▶ _WORK INSTRUCTIONS_: Wherever the listing holds a picture, leave it out, and copy the remainder exactly.

=== Section Start ===

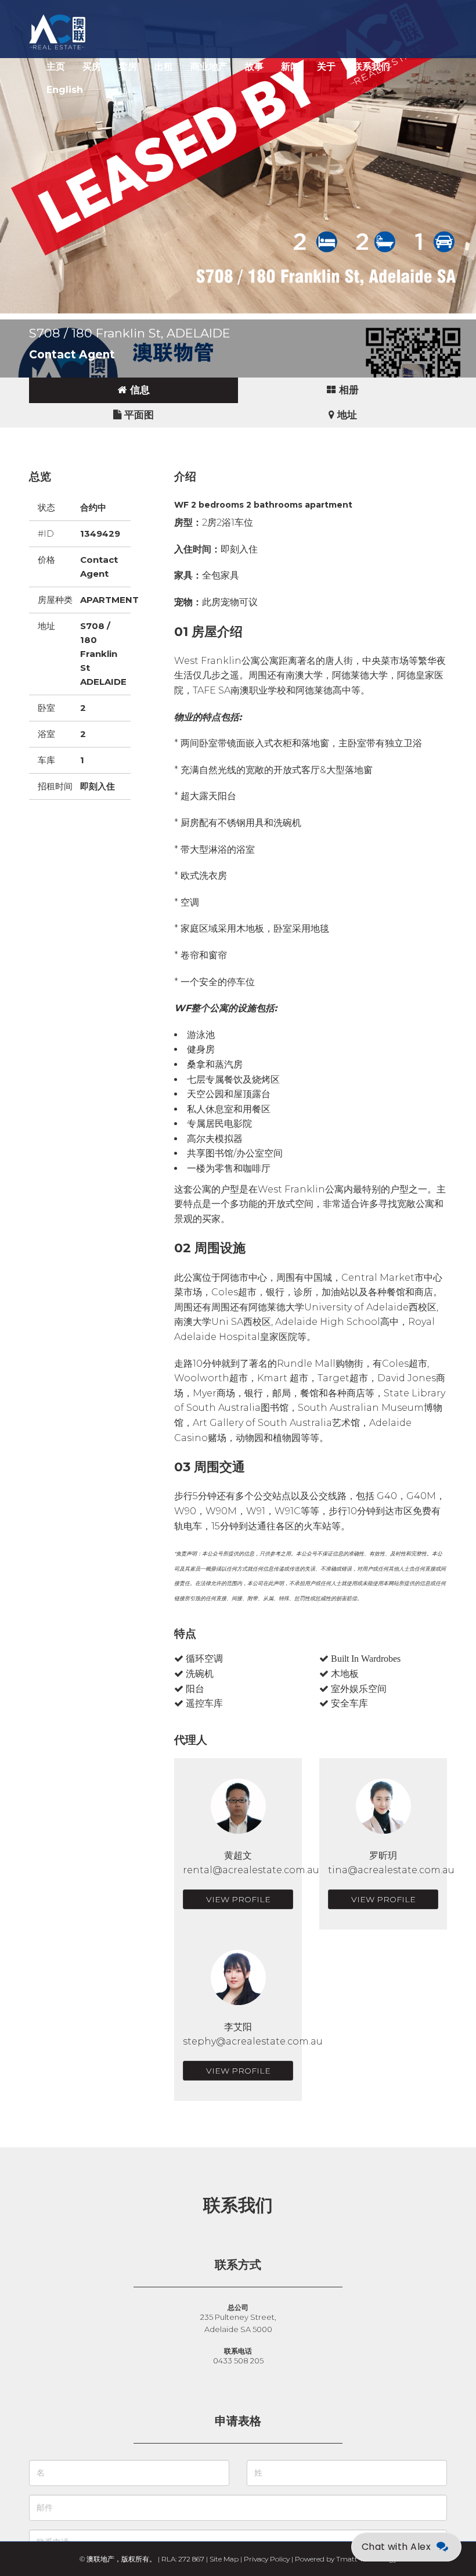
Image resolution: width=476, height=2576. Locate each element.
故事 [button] (254, 66)
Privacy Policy (267, 2559)
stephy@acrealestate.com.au (253, 2041)
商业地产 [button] (209, 66)
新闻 (290, 66)
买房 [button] (91, 66)
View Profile (238, 1899)
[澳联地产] (98, 14)
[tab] (133, 390)
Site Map (224, 2559)
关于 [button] (326, 66)
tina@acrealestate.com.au (391, 1870)
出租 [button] (163, 66)
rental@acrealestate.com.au (251, 1870)
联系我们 (371, 66)
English (64, 89)
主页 (55, 66)
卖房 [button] (127, 66)
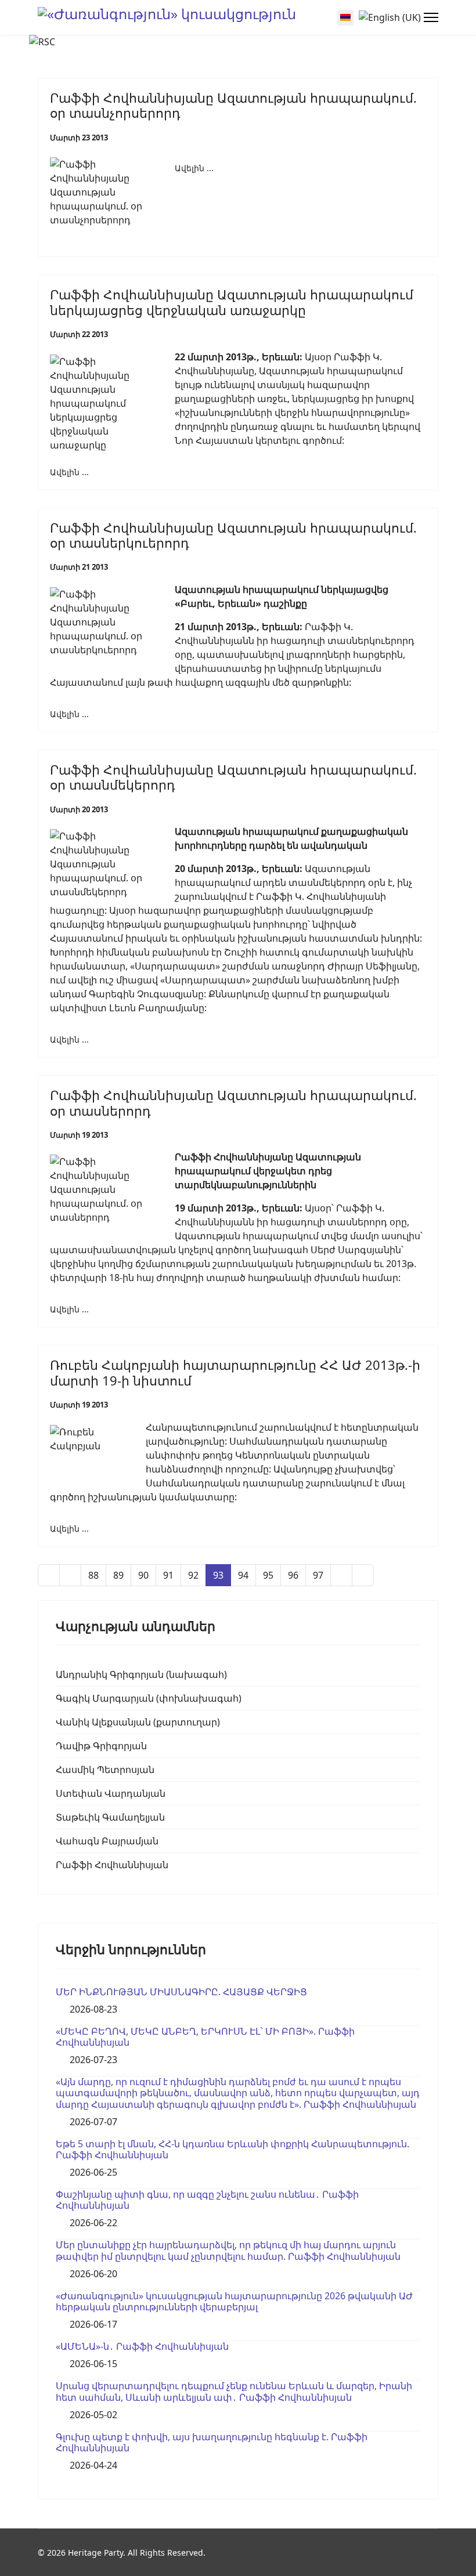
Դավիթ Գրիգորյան (101, 1745)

=== Section End ===

▶ _SOLUTION FOR THIS EXERCISE_:
Image resolution: width=476, height=2576. Locate each element.
故事 [button] (254, 66)
Privacy Policy (267, 2559)
stephy@acrealestate.com.au (253, 2041)
商业地产 [button] (209, 66)
新闻 (290, 66)
买房 [button] (91, 66)
View Profile (238, 1899)
[澳联地产] (98, 14)
[tab] (133, 390)
Site Map (224, 2559)
关于 [button] (326, 66)
tina@acrealestate.com.au (391, 1870)
出租 [button] (163, 66)
rental@acrealestate.com.au (251, 1870)
联系我们 (371, 66)
English (64, 89)
主页 (55, 66)
卖房 [button] (127, 66)
Դավիթ Գրիգորյան (101, 1745)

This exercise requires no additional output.